Steigende Temperaturen setzen Deutschlands Straßen einem enormen Stresstest aus. Betonplatten platzen, Asphalt weicht auf – die Folgen des Klimawandels werden auf den Fahrbahnen immer sichtbarer. Straßenbauer arbeiten an Lösungen für hitzebeständigere Beläge.
Betondehnung und Asphaltverformung
Wenn die Sonne auf die Betondecke prallt, dehnt sich das Material aus. Bei extremen Temperaturen können die Platten an den Fugen aufbrechen oder sich wellen. Auf der A1 in Schleswig-Holstein kam es kürzlich zu geplatzten Betonstellen, wie ein Foto zeigt. Asphalt wiederum wird bei Hitze weich und verformt sich unter Verkehrslasten – Spurrillen und Aufwerfungen sind die Folge.

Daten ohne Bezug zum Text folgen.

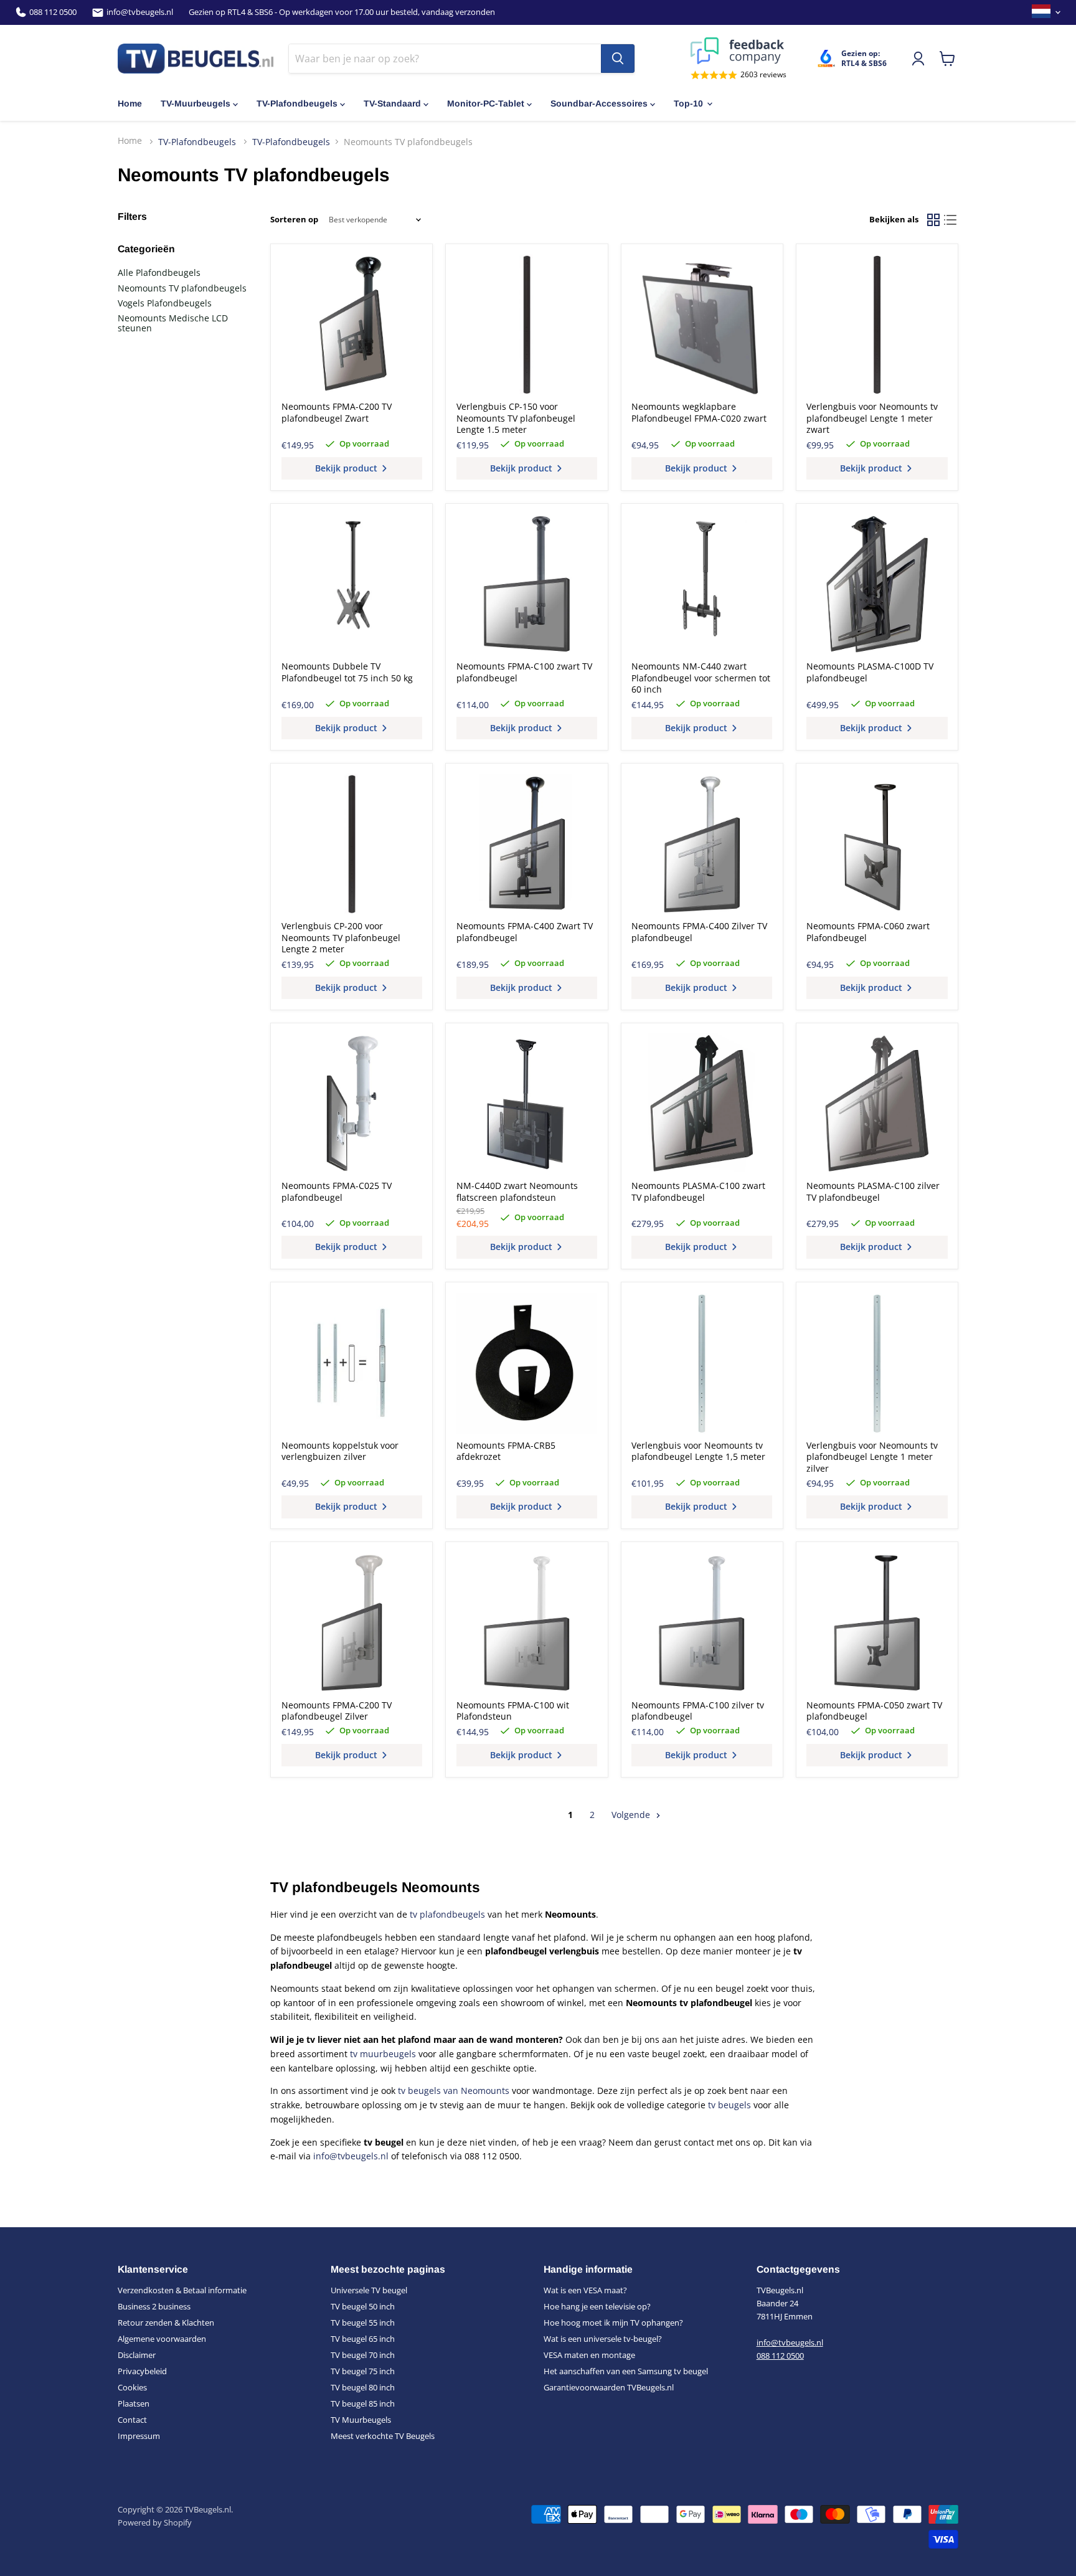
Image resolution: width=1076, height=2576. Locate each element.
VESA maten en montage (589, 2355)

Innovative Materialien und Bauweisen
Um diesen Problemen zu begegnen, forschen Straßenbauer an neuen Rezepturen. Ein Ansatz ist die Zugabe von Polymeren in den Asphalt, die die Elastizität erhöhen und ein Verfließen bei Hitze verhindern. Auch hellere Betonmischungen, die weniger Wärme absorbieren, werden getestet. Zudem sollen verbesserte Fugenkonstruktionen die Ausdehnung von Betonplatten besser ausgleichen.
Pilotprojekte und erste Erfolge
Erste Pilotstrecken mit modifizierten Belägen zeigen vielversprechende Ergebnisse. In Hessen wurde ein Abschnitt mit einem speziellen Asphalt versehen, der Temperaturen bis 60 Grad Celsius standhält – herkömmlicher Asphalt erweicht bereits bei rund 50 Grad. Die Forscher beobachten die Strecken genau, um Langzeitdaten zu sammeln.
Kosten und Umsetzung
Die Umstellung auf hitzebeständigere Straßen ist jedoch teuer. Laut Schätzungen des Bundesverkehrsministeriums liegen die Mehrkosten pro Kilometer zwischen 10 und 20 Prozent. Angesichts der zunehmenden Hitzewellen sehen Experten dies jedoch als notwendige Investition. „Wir müssen unsere Infrastruktur an das veränderte Klima anpassen, sonst drohen jedes Jahr massive Schäden“, warnt ein Sprecher der Bundesanstalt für Straßenwesen (BASt).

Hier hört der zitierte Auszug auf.